[Collected data]
◆ ◆ ◆
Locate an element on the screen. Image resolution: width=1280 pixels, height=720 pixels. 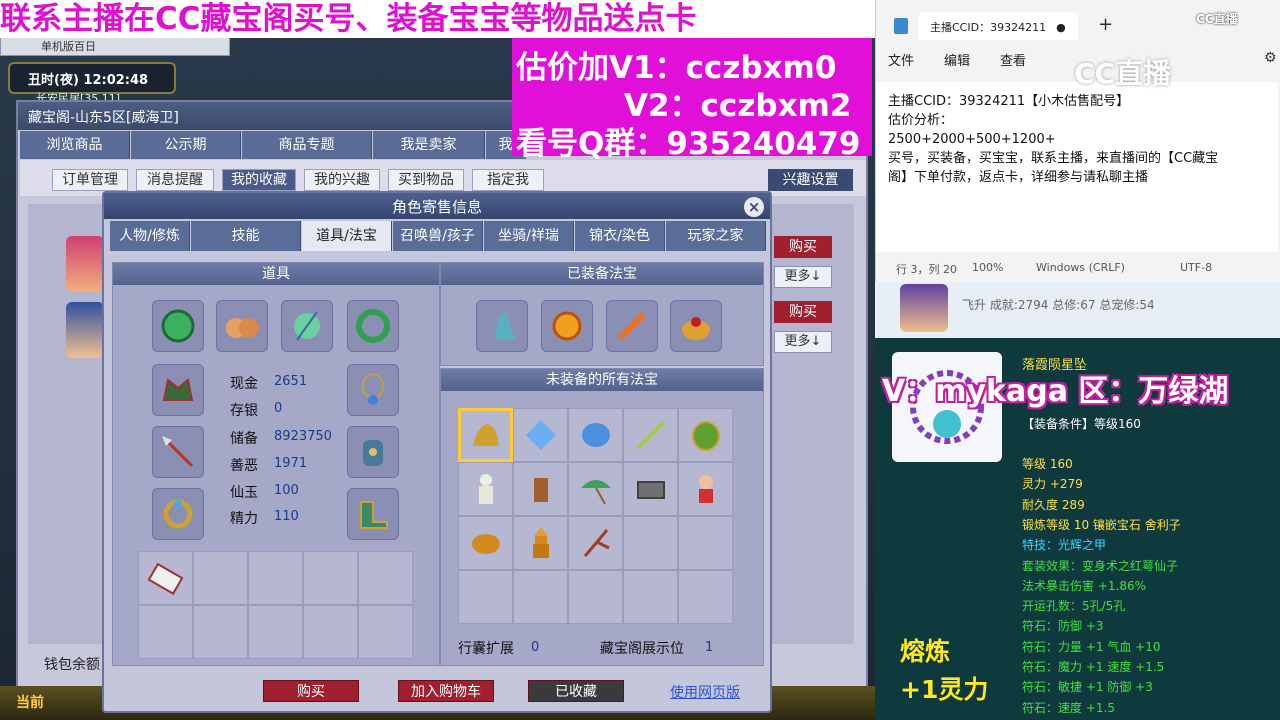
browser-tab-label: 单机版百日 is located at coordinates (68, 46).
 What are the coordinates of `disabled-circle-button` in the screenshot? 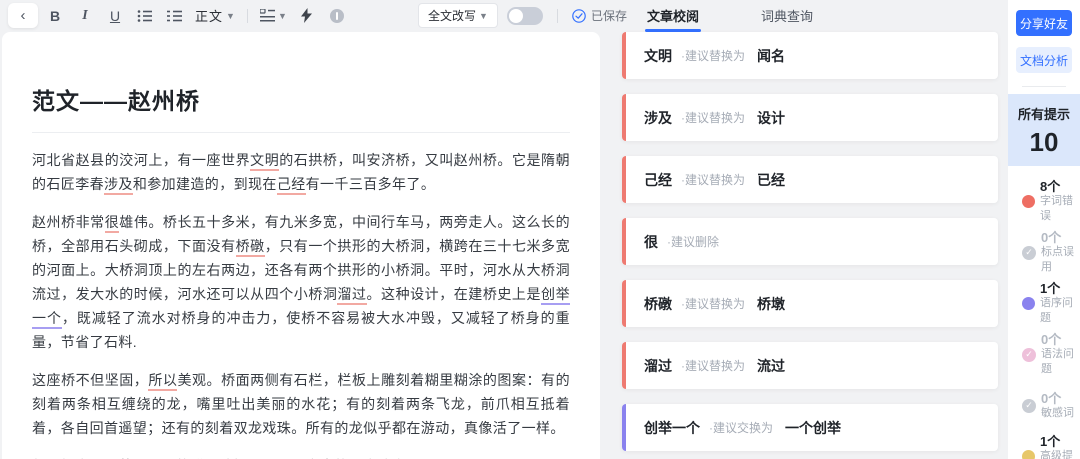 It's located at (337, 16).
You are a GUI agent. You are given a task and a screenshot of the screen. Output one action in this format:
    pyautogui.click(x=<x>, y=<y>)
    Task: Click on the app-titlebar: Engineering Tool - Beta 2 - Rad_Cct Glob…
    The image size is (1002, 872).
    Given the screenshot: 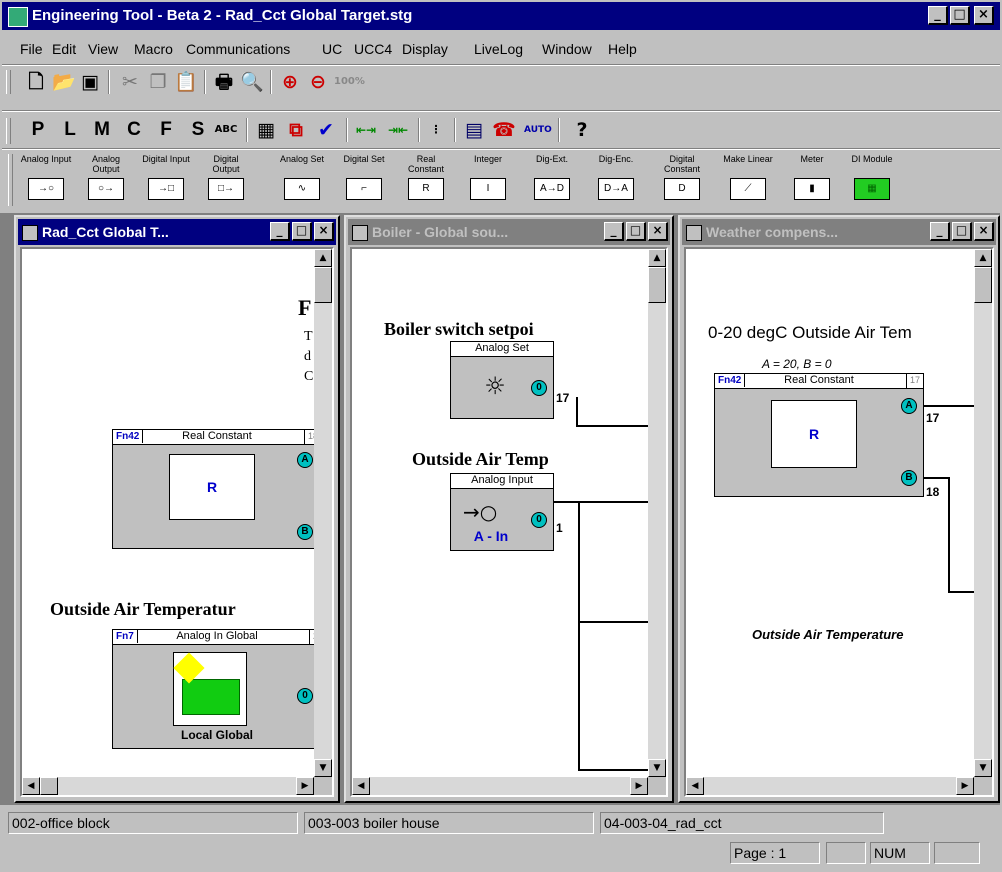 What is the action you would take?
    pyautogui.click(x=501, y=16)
◆ ◆ ◆
Work instruction: Reproduce the lines starting at "You are a GUI" and ending at "The image size is (1002, 872).", substituting "screen capture" for "screenshot" and changing nothing else.

Task solution:
You are a GUI agent. You are given a task and a screen capture of the screen. Output one action in this format:
    pyautogui.click(x=<x>, y=<y>)
    Task: Click on the app-titlebar: Engineering Tool - Beta 2 - Rad_Cct Glob…
    The image size is (1002, 872).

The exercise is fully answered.